[Oberon] Cleaning up low level modules (a pipe dream)

Jörg joerg.straube at iaeth.ch
Fri Jun 19 23:05:28 CEST 2020


An approach with one file - although the intention is good - is NOT good.
In big contrast to C includes (.h files) - where your idea might stem from - compiled Oberon modules have strongly enforced version keys.
The consequence of having ONE file, is, whenever you add some new constant to it, you have to recompile ALL sources, link the inner core, basically re-build the whole Oberon system, only because you added eg LF* = 0AX to your constant collection.

Such an approach destroys the whole Oberon idea of separate compilation.
Whenever the constants are so important that you want to export them, you anyhow have to give them a name.
When the constants are internal to a module, you might name them or you might not. Because it‘s internal the scope and meaning of this constant is very local and not of importance to the rest of the system.

Your base idea is okay, but please not in ONE file. Group the constants by area. Eg move all ASCII constants to Input.Mod. It is really strange that all modules working with ASCII redefine the constants over and over again instead of just importing them from one central place namely, Input.Mod (I did that and defined also ASCII codes of the arrow keys, I can move the caret with the keys and not only the mouse)

Group all memory related constants to Kernel.Mod, group all your file system related constants to Files.Mod, group all your timer related functions to either Kernel.Mod or write a new module Timer.Mod. But please don‘t use ONE file, where all your constants are in. I grouped all Wiznet related constants to W5500.Mod, I grouped all IP related constants in IP.Mod and so on.

And if you need them you just write
    IMPORT Kernel, W5500, IP;
and use them IP.AnyPort or W5500.InterruptMask...

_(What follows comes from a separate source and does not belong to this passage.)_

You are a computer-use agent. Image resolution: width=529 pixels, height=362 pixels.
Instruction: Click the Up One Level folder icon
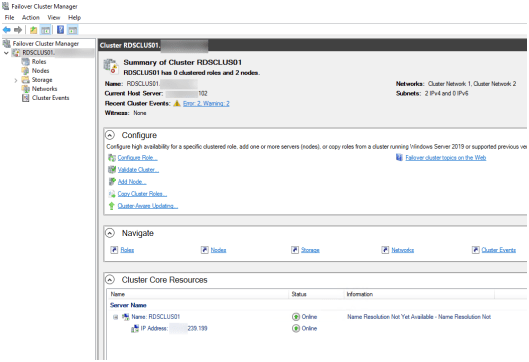(33, 30)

> Am 19.06.2020 um 22:18 schrieb Skulski, Wojciech <skulski at pas.rochester.edu>:
> Peter:
>> Please don't.
> My proposition was a tongue in cheek.  But the goals/motivation are serious. While everyone seems to agree that it would be good to have a clean code base, then everyone is also unwilling to touch upon the 2013 Oberon System sources.  It is a chicken and egg problem. This particular egg cannot hatch a strong and healthy chick. But it cannot get improved either for some strange reason.
>> Look how the low level modules are written in Astrobe. They are readable.
> Astrobe is different by design, thank goodness. 
>> Better to invest time in writing a writer in Oberon than importing C.
> Importing C was a little joke. 
>> Could you give an example of the messy lowlevel modules your are mentioning?
> I will e-mail you a detailed account to your private e-mail, since the list is hesitant of attachments. 
> Half joking I have proposed the Hercules project to maybe help a little bit. Here is the description from my web page.  
> -------------------------
> Hercules: The Oberon Source Code Cleaner and Sanitizer
> Synopsis. Any software system can benefit from following programming rules, such as neat formatting, consistent naming conventions, avoidance of tricky uncommented code, informative comments, and avoiding numerical constants written directly into the source code. In the C world the programming rules are routinely enforced by both the development tools and by the elders of the tribe, to a great benefit of the C community. I can only wish that the same was true with Oberon.
> Hercules is the name of the proposed automatic cleanup tool to help achieve better code quality. It will be an Oberon module which will take some other module, factor out all the verbatim numerical constants, and replace them with symbolic names. The list of both the names and their numerical values will be named SysDef.Mod. Such a definition module, whose goal is similar to a C header file, will become a part of the Oberon System interface definition. Its main role will be factoring out hardware, firmware, and software interface addresses, which are holding values such as display resolution, refresh rate, serial link speed, etc. We can start with a single such definition module. At present, the FPGA Oberon System is simple enough that one file will be sufficient. More such definition modules can be introduced in the future, factoring out interfaces of various hardware or firmware subsystems.
> Hercules will act as a prefilter. As soon as a new or a modified Oberon source gets published on the web, we will be able to apply Hercules to it and then adopt the cleaned up code. Since this issue persists for the whole Oberon history, this tool may also be named Sisyphus. I am not yet sure which name is better. It is much needed anyway.